I want you to know that I understand why you left, just as I hope you understand why I have to enlist despite your warnings. It’s just that I can’t sit here waiting for you to come back when I realize now that it’s never going to happen. I can’t spend day after day just waiting for the war to end, or waiting to be drafted, or waiting for some other girl to come along and make me forget you (because that sure isn’t going to happen). There are some things a fella just has to do in this life if he has an ounce of integrity in his blood. I do, and I’ve got no choice. If I come home, I’ll keep trying to find you every day for the rest of my life. And if I don’t come home… I’ll find you anyway, maybe more easily, from wherever I am.

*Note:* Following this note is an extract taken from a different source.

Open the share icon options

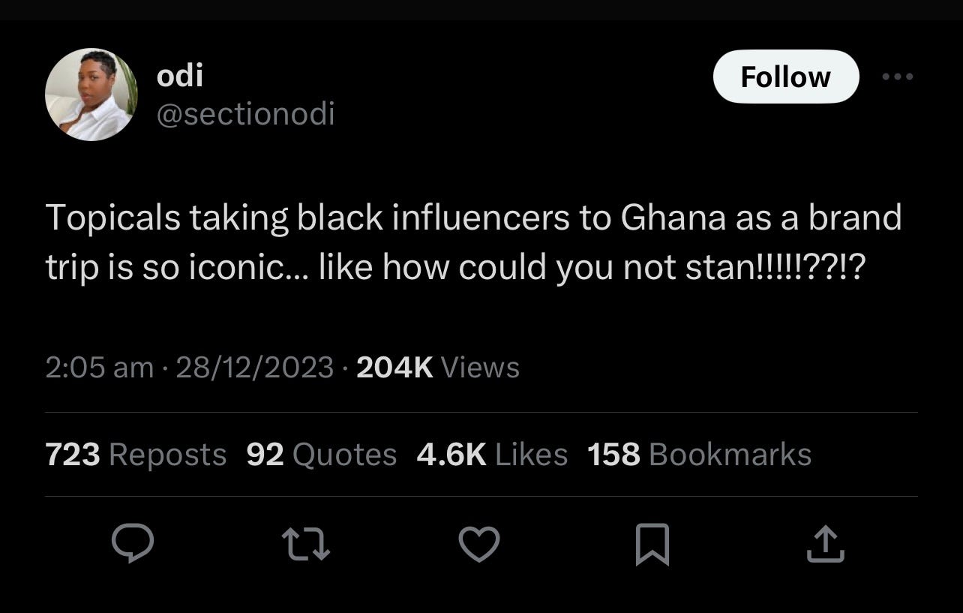[825, 544]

I guess all that’s left to say is that I love you, Clara… only you. Forever. Don’t wait for me; just look for me. Live your life, and be happy, and fall in love and get married and have lots of babies. Just don’t ever stop looking for me, because someday I’ll be there, like I promised. Maybe not in the way either of us would have wanted, or in the way you’d expect. But you’ll know it’s me. I’ll make sure of it.
Yours always,
Jed
P.S. You left behind the mittens your grandmother made for you. I brought them to your address the day after you left—I don’t know, maybe I was somehow still thinking I was actually going to find you there. But of course I didn’t, so I gave them to Isamu for safekeeping. I told him that someday you were going to show up, and when you did, he needed to give you the package. He promised, no questions asked. What a swell kid!
A good long cry, Clara realizes, wiping her eyes on a lace-edged handkerchief that once belonged to her grandmother Irene, can be good for the soul.
Sitting on her bed clutching Jed’s letter after reading and rereading it repeatedly, surrounded by the contents of her suitcase and purse, she marvels at the musty smell. She just saw this stuff a few weeks ago… yet it’s been put away for sixty-five years.
A paradox she’ll never understand, perhaps not even with help from Mr. Kershaw, should she ever choose to share any of this with him.
Doris told her that her belongings were stored in a far corner of the Landrys’ attic, where they remained long after Lois Landry passed away in the 1960s.
Jed had left a package for Clara, too, along with the letter.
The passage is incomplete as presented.